Here is where the perspective needs to shift. As of early 2026, we are collectively consumed by the promises of artificial intelligence, spatial computing, and hyper-automation — and in the process, we’ve grown dangerously detached from the physical reality underpinning all of it.

We treat connectivity as an atmospheric right. A utility that simply exists, like oxygen.

What would actually happen if those underwater threads were severed? A Pew Research analysis on digital life consistently underscores just how completely reliant our global economic architecture is on uninterrupted connectivity. Entire nations would financially seize within days. And yet the people keeping the lights on — the ones eating soup dumplings on storm-tossed vessels in the North Atlantic — remain entirely invisible to the billions of people whose lives depend on their work.

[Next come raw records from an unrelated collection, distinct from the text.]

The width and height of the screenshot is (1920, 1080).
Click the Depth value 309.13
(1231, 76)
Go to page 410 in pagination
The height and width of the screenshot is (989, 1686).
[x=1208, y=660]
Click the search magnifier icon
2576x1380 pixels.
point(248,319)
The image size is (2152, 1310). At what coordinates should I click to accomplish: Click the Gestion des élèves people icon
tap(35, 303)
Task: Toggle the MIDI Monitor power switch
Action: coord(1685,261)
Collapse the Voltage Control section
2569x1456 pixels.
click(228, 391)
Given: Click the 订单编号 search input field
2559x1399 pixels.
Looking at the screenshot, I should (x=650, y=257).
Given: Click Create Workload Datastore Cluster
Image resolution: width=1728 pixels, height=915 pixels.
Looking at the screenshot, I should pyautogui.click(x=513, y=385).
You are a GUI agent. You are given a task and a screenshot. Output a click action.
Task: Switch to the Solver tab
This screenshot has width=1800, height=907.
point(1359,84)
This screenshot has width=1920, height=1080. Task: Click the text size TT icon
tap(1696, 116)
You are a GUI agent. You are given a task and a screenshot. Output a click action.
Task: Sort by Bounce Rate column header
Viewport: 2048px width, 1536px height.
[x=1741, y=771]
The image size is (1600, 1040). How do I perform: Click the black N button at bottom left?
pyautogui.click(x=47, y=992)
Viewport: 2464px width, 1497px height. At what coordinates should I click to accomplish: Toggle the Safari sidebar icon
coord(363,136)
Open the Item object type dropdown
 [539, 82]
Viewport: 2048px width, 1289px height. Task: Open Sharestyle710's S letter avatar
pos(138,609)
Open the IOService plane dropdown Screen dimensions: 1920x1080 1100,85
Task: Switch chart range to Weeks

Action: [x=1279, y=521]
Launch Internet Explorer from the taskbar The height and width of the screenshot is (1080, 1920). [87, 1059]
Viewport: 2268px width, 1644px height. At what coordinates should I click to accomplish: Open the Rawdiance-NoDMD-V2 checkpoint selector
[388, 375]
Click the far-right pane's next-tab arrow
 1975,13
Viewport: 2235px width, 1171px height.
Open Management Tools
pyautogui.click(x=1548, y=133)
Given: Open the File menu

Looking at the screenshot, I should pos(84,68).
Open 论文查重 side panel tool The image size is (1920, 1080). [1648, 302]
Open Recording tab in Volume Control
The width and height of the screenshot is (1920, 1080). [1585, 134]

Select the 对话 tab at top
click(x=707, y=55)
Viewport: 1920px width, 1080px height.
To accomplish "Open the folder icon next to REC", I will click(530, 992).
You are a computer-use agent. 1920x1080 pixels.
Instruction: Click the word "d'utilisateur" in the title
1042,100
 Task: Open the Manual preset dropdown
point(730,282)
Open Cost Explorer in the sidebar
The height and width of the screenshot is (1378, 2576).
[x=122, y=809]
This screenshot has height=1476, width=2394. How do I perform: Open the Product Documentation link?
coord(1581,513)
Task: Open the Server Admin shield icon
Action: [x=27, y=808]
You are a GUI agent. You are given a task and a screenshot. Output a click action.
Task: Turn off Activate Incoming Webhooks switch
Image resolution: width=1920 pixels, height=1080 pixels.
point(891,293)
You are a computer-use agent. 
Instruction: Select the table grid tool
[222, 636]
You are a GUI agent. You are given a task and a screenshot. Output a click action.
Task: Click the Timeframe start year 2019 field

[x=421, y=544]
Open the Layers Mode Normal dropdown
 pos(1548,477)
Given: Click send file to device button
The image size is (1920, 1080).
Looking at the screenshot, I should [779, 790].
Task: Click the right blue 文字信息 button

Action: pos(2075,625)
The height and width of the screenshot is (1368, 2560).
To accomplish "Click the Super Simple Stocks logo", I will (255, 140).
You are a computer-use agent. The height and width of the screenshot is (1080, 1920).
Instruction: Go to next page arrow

Is that invisibility accidental, or is it convenient?

It’s genuinely galling when tech executives casually remark that consumers “only notice IT infrastructure when it breaks.” That framing assumes the infrastructure simply exists on its own, self-sustaining and frictionless. It doesn’t. Someone built it. Someone is, right now, pulling it back out of the ocean.

Recycling the internet is going to become one of the defining logistical headaches of the next decade. The Global E-waste Monitor has flagged the escalating urgency of recovering raw materials from discarded technology — and subsea cables are essentially the largest, most inaccessible veins of e-waste on the planet. The scale is hard to fully absorb.

Hauling up TAT-8 isn’t merely a maritime cleanup operation. It’s a symbolic closing of a chapter — arguably one of the most consequential chapters in the history of human communication. The very cable that practically conjured the concept of instantaneous global connectivity is currently being chopped into sections, sorted by material, and fed into a smelter. Scrap.

Humbling, really. The grandest technological achievements of one generation reliably become the raw materials of the next. And the sharks? Still down there. Still completely indifferent to the whole thing.

Reporting draws from multiple verified sources. The editorial angle and commentary are our own.